One actor career you may not have thought about is stunt acting. If you're in good shape and get the right training, being a stuntman or stuntwoman can be a great way to work in the industry you love, pay the bills and get acting roles in films. Being a stunt person requires acting ability and often, stunt actors or stunt coordinators who have worked a lot on a set end up with a small role in the movie.

4) Television Acting Careers

There are much more TV shows being produced every day than movies, and therefore there are many more acting roles in TV than film. Many film stars, from George Clooney to Michelle Williams, got their big break on television. The big break usually comes from landing a role in a pilot, but before that, most actors have already filled their resumes with smaller roles in already existing television shows. The first step is to book a fair amount of co-star roles, where you will have from a few lines to a few scenes. The next step is to book a guest-star role, where you play the main antagonist in one episode (sometimes more). Finally, you get to be considered for a series regular, the actors who make the series what it is.

In TV acting careers, the hard part is making that leap from co-stars to guest-stars and finally, regular. We'll have more on that when we add our page on television acting, but for now, remember that each type of role is very different and should be approached differently. Co-stars are here to move the story forward, not to draw attention to themselves, while guest stars are much more complex characters.

We're mostly talking about television dramas here. There are less roles in sitcoms, and soap operas are almost a thing of the past.

5) Commercial Acting Careers

When I was in acting school, many new actors said they didn't want to do commercials because it wasn't acting. It's true that jobs for actors in commercials require their own set of skills, but if you have a commercial look, it's really a shame not to audition for commercials. Unlike other acting jobs, commercials are quick (they usually take less than a day to shoot) and can pay very well . If you have the right look and training, commercials can be a steady source of income that frees up your time to work on getting these "legit" acting roles you want.

More importantly, if you get a national commercial, people will start to recognize you and request you audition for other things.
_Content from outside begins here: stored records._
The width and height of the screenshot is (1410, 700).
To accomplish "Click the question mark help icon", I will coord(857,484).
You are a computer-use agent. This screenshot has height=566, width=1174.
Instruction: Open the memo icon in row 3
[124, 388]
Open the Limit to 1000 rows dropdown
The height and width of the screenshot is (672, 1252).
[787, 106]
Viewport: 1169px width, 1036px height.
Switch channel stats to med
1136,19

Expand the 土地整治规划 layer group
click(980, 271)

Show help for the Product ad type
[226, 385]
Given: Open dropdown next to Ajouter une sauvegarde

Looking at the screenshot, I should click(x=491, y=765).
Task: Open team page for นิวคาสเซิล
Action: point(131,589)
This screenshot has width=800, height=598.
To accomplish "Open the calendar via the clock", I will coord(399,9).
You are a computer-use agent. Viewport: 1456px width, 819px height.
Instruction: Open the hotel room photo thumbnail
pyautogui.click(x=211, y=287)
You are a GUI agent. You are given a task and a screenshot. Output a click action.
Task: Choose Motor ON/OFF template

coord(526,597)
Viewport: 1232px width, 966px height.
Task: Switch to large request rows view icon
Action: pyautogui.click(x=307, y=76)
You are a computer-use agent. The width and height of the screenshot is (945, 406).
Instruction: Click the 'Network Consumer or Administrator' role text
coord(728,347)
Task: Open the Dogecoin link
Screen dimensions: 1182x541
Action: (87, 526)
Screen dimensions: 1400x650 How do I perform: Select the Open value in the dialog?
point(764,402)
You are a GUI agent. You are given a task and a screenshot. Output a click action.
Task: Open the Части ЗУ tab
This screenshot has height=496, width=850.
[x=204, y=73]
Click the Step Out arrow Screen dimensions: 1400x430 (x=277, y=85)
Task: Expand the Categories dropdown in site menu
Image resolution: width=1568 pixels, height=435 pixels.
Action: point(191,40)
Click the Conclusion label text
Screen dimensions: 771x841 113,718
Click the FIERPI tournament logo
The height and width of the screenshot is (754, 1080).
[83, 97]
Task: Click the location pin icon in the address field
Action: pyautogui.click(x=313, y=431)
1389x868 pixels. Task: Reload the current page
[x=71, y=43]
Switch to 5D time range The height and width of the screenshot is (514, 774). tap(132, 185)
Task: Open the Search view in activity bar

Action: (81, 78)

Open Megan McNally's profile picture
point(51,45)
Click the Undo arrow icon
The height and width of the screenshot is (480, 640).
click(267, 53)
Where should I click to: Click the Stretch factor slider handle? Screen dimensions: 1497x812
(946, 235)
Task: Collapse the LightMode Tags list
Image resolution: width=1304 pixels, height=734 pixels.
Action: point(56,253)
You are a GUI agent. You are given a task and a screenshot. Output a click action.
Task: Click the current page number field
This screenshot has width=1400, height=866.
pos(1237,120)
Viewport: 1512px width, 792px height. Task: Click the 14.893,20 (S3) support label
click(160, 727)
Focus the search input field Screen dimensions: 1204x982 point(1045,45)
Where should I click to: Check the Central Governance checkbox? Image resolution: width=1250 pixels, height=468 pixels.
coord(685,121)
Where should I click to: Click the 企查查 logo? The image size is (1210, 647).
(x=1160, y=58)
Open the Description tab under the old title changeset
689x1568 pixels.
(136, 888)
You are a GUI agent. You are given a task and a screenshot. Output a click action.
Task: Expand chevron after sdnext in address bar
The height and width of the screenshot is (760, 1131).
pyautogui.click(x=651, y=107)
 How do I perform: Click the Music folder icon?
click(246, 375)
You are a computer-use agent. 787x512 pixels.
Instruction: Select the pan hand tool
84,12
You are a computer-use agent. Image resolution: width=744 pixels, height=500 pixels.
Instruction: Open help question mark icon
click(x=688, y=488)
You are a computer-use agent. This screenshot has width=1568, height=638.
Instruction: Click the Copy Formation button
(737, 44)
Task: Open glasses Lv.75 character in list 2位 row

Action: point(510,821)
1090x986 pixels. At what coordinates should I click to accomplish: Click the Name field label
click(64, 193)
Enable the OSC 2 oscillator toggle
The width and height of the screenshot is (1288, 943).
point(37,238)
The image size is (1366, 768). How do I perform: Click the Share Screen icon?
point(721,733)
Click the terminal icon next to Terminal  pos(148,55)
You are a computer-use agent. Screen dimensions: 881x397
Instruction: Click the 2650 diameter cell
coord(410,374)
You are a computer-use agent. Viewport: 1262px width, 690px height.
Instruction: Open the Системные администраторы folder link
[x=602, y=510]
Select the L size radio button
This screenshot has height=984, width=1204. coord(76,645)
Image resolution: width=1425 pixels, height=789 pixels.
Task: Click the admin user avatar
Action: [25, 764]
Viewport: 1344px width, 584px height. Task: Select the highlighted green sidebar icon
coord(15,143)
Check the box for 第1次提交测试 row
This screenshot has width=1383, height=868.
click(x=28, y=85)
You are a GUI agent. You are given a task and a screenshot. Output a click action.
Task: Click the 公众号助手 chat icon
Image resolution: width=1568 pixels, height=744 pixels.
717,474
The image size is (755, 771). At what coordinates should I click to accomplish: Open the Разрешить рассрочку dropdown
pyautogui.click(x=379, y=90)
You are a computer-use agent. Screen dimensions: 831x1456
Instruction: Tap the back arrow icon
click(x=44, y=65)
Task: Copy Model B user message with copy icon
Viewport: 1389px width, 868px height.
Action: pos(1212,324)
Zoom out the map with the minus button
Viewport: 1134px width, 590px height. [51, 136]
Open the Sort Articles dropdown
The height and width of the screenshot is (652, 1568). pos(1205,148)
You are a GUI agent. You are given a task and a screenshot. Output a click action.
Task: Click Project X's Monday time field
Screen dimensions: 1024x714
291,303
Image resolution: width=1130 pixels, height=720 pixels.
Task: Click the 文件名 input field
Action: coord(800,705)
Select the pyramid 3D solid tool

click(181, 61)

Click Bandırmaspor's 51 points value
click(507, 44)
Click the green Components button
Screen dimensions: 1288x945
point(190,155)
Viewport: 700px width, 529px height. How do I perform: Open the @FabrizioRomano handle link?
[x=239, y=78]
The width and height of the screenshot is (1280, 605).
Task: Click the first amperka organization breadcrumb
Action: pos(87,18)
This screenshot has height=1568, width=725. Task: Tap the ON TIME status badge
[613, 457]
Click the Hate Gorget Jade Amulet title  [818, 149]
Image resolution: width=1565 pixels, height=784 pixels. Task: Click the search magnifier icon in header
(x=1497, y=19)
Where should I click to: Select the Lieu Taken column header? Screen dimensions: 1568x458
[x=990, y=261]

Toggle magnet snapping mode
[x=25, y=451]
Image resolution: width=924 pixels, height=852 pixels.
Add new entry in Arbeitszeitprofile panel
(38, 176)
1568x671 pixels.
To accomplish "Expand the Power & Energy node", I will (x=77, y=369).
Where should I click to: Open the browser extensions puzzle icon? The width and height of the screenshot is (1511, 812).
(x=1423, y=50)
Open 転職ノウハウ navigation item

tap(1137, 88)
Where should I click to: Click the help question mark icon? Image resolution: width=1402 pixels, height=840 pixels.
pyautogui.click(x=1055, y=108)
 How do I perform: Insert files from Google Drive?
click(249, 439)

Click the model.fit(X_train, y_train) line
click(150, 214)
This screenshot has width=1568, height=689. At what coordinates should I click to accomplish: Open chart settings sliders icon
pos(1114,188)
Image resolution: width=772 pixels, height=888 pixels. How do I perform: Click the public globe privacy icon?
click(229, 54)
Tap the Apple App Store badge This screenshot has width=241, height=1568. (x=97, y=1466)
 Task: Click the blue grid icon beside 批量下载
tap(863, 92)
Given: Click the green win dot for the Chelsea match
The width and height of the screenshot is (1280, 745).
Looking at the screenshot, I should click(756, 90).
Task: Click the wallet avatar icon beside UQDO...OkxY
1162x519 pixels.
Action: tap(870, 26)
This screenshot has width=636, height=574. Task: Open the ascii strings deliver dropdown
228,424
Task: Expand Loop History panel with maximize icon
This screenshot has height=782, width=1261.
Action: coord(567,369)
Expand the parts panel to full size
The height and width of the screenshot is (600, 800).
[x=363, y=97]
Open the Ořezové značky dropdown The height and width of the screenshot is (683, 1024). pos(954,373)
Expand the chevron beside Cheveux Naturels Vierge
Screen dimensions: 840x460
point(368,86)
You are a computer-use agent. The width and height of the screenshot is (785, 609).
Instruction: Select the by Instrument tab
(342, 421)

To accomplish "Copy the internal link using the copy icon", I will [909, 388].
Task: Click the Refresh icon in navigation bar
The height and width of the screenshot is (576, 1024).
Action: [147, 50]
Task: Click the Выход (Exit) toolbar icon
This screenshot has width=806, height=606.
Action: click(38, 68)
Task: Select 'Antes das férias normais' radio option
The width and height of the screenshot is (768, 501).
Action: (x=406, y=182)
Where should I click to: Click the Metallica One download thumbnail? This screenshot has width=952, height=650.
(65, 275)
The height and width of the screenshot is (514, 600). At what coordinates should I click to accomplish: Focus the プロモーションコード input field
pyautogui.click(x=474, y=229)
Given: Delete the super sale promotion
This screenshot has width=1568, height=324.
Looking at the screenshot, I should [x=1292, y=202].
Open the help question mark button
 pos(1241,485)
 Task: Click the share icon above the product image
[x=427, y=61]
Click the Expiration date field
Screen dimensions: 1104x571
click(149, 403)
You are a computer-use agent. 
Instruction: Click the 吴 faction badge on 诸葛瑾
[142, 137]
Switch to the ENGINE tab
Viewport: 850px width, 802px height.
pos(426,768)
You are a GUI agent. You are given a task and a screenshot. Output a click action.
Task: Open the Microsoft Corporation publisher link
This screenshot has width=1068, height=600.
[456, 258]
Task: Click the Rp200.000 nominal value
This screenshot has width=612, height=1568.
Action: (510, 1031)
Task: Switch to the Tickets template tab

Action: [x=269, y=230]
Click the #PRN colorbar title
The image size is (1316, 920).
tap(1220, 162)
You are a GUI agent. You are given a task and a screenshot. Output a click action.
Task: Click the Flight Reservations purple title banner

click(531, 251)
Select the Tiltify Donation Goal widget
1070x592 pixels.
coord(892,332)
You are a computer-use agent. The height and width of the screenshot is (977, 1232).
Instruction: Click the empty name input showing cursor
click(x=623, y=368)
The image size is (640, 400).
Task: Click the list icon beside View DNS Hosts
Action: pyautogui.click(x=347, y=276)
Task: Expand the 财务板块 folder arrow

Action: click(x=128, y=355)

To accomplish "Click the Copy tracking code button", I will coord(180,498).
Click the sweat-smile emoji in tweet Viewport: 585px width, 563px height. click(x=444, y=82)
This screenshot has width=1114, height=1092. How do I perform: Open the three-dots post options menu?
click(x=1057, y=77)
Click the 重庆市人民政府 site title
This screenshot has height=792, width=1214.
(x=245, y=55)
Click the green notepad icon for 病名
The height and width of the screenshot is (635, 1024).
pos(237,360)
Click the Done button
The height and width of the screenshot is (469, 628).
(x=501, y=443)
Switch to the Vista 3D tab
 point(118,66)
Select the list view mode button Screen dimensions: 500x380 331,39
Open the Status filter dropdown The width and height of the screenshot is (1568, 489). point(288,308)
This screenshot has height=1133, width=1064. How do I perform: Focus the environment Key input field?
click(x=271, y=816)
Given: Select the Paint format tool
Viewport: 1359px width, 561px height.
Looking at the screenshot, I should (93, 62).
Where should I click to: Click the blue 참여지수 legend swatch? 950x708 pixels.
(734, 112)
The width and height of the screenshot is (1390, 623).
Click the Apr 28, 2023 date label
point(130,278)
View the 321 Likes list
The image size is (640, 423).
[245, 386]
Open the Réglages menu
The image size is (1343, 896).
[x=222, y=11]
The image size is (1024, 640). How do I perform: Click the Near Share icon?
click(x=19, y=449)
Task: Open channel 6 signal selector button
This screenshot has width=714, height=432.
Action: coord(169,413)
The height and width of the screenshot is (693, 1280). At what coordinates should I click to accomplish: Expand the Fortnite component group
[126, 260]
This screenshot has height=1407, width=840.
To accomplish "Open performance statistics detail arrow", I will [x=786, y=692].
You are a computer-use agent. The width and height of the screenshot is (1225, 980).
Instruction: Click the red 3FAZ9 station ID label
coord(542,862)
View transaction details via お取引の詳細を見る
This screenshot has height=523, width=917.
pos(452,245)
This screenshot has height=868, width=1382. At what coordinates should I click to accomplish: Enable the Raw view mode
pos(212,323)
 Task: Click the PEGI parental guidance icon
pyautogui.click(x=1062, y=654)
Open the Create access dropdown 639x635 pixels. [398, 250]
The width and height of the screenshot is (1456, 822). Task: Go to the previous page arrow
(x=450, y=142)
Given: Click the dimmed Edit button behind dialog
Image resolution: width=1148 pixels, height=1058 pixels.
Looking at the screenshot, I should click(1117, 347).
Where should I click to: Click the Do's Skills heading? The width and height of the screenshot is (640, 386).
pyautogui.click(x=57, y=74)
Some actors are concerned about being over-exposed but I think there's no such thing when you're starting out. I know an actor who got more calls for auditions from a running commercial than he ever got from his legit agent. You never know where you'll be discovered. The star of Hunger Games, Jennifer Lawrence, was noticed by an agent while doing a commercial for H&M stores. Of course, you shouldn't do any commercial. If you are non-SAG, agree on a minimum amount you will work for with your agent and warn him of products your refuse to advertise for.

Another aspect of commercials is print. You can make a living doing print or modeling if you have the look for it, but for that you'll need a comp card with your measurements and different looks, including a headshot and body shots. Some people even specialize in foot or hand modeling. None of these are really acting, but they pay the bills.

6) Voice Acting Careers

Voice-overs can be a full time acting career or something you do on the side to make money. Either way, there is no risk of being over-exposed since no one sees your face, and you get to work on your acting as you would with any on camera role. Voice acting is a natural fit if you have a great voice, but any actor with the right training can break into this world with a good demo and agent. You can view a list of different voice acting careers here. Voice jobs for actors are another way to make a living in the industry. The pay varies widely from project to project and depending on your union status, but voice actors who are good at what they do get called in over and over.

Hope this overview of acting careers gives you a broader sense of the acting roles you can take to grow and expand your career.